1936 Roadmaster Balloon Prewar Bicycle On Ebay

https://www.ebay.com/itm/1936-ROADMASTER-BALLOON-PREWAR-BICYCLE/143491043196?


----------



## Robertriley (Jan 4, 2020)

Looks to be pretty complete but for the chain guard and the rare headbadge.  I see the Scott has a badge for it.


----------



## tripple3 (Jan 4, 2020)

Pics for our Archive.
Thanks for posting the link.
Not mine.

*1936 ROADMASTER BALLOON PREWAR BICYCLE*
*True Barn Find - All Original Ballooner*
Condition:Used

“ORIGINAL FOUND CONDITION”
Time left:9d 14h 1/13, 7:20PM
Current bid: US $1,250.00
Enter US $1,275.00 or more
Longtime member
No returns
26 watchers
Shipping: $165.69 Standard Shipping
Item location:Fort Wayne, Indiana, United States
Ships to: United States






















They almost wiped away enough dust to see the year of the Morrow hub; I see 4th quarter.....


----------



## Mr. Monkeyarms (Jan 4, 2020)

@saladshooter


----------



## buickmike (Jan 4, 2020)

Wonderful example of prewar bicycle. Seller says owner for twenty years and I believe it.  Untouched for that long. ?  Gathering bids as we speak ( small ones).


----------



## Handle Bar Hoarder (Jan 4, 2020)

How  much do we think   this bad boy is going to go for ????????  any guesses


----------



## catfish (Jan 4, 2020)

Original or repaint?


----------



## John Gailey (Jan 4, 2020)

Robertriley said:


> Looks to be pretty complete but for the chain guard and the rare headbadge.  I see the Scott has a badge for it.

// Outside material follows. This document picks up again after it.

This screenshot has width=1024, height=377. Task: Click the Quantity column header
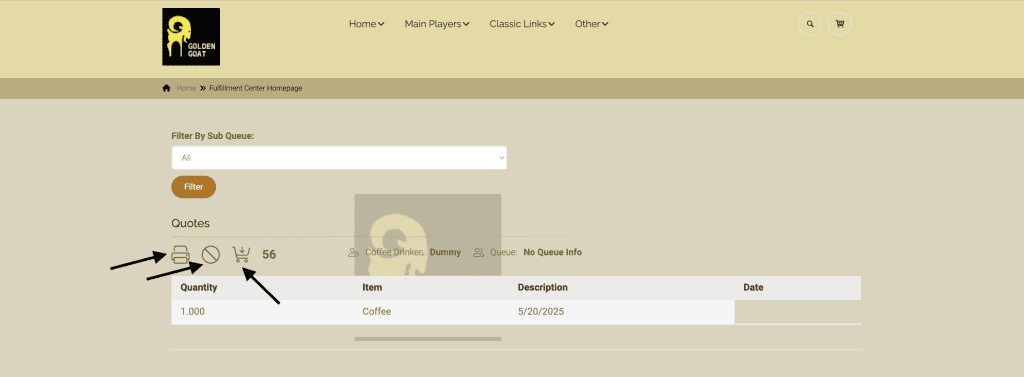tap(199, 287)
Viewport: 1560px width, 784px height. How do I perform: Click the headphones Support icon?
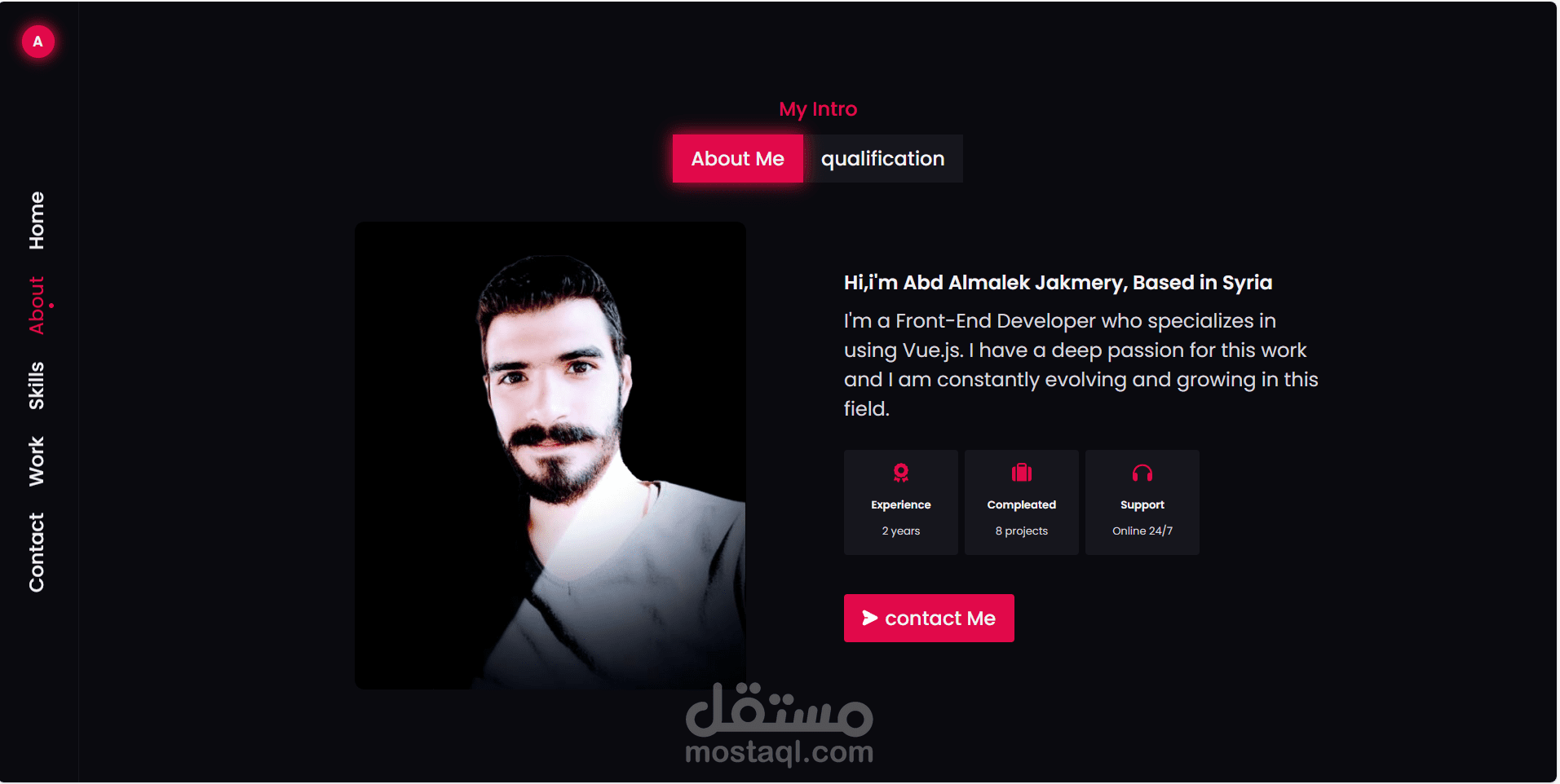tap(1142, 473)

Does anybody have an image of the proper badge and chainguard?


----------



## Robertriley (Jan 4, 2020)




----------



## Kickstand3 (Jan 4, 2020)

Very cool bike, what’s that bolt on the under side of the tank for ? The one on the other side of the light switch


----------



## Robertriley (Jan 4, 2020)

It looks like OG paint and you can see the pins on the tank, fenders and fork.  It's kind of boring looking compared to the red and blue paint jobs but I would still like to have it.


----------



## Robertriley (Jan 4, 2020)

Kickstand3 said:


> Very cool bike, what’s that bolt on the under side of the tank for ? The one on the other side of the light switch
> 
> View attachment 1119006



that holds the battery tray in.


----------



## Robertriley (Jan 4, 2020)




----------



## catfish (Jan 4, 2020)

Robertriley said:


> View attachment 1118998
> 
> View attachment 1118999



This is why the Cabe needs a Love / Heart icon. Beautiful bike.


----------



## bikewhorder (Jan 4, 2020)

Luxlow has one for sale too.  Its only suffered a minor dose of his  "patina restorations" If i could I'd buy them both and swipe the badge and guard off his.   https://luxlow.com/bicycles/llpatin...ar-roadmaster-fattire-cruiser-tank-bike-3200/


----------



## CWCMAN (Jan 4, 2020)

Nice original ebay bike. It looks like it's missing the tank bottom/battery tray but a great looking original paint bike.


----------



## buickmike (Jan 5, 2020)

Agreed ; take two bikes and make one. I wanted that last  roadmaster                                  u sold krakatoa  and I thought the paint on frame was original. Tho I thought it funny it wasn't a box pin design.  Now a couple more things, The frame that you picked up at Copake and had the front fender \ the.  ferrule for light accessories.              What has become of that.? Finally can we see your keeper  bikes


----------



## bikewhorder (Jan 7, 2020)

buickmike said:


> Agreed ; take two bikes and make one. I wanted that last  roadmaster                                  u sold krakatoa  and I thought the paint on frame was original. Tho I thought it funny it wasn't a box pin design.  Now a couple more things, The frame that you picked up at Copake and had the front fender \ the.  ferrule for light accessories.              What has become of that.? Finally can we see your keeper  bikesView attachment 1119387



I'm confused. Are you asking about this Huffman? I'm not planning to sell it.


----------



## Krakatoa (Jan 13, 2020)

$2601 with 50 bids and 5 hours 20 minutes to go!!!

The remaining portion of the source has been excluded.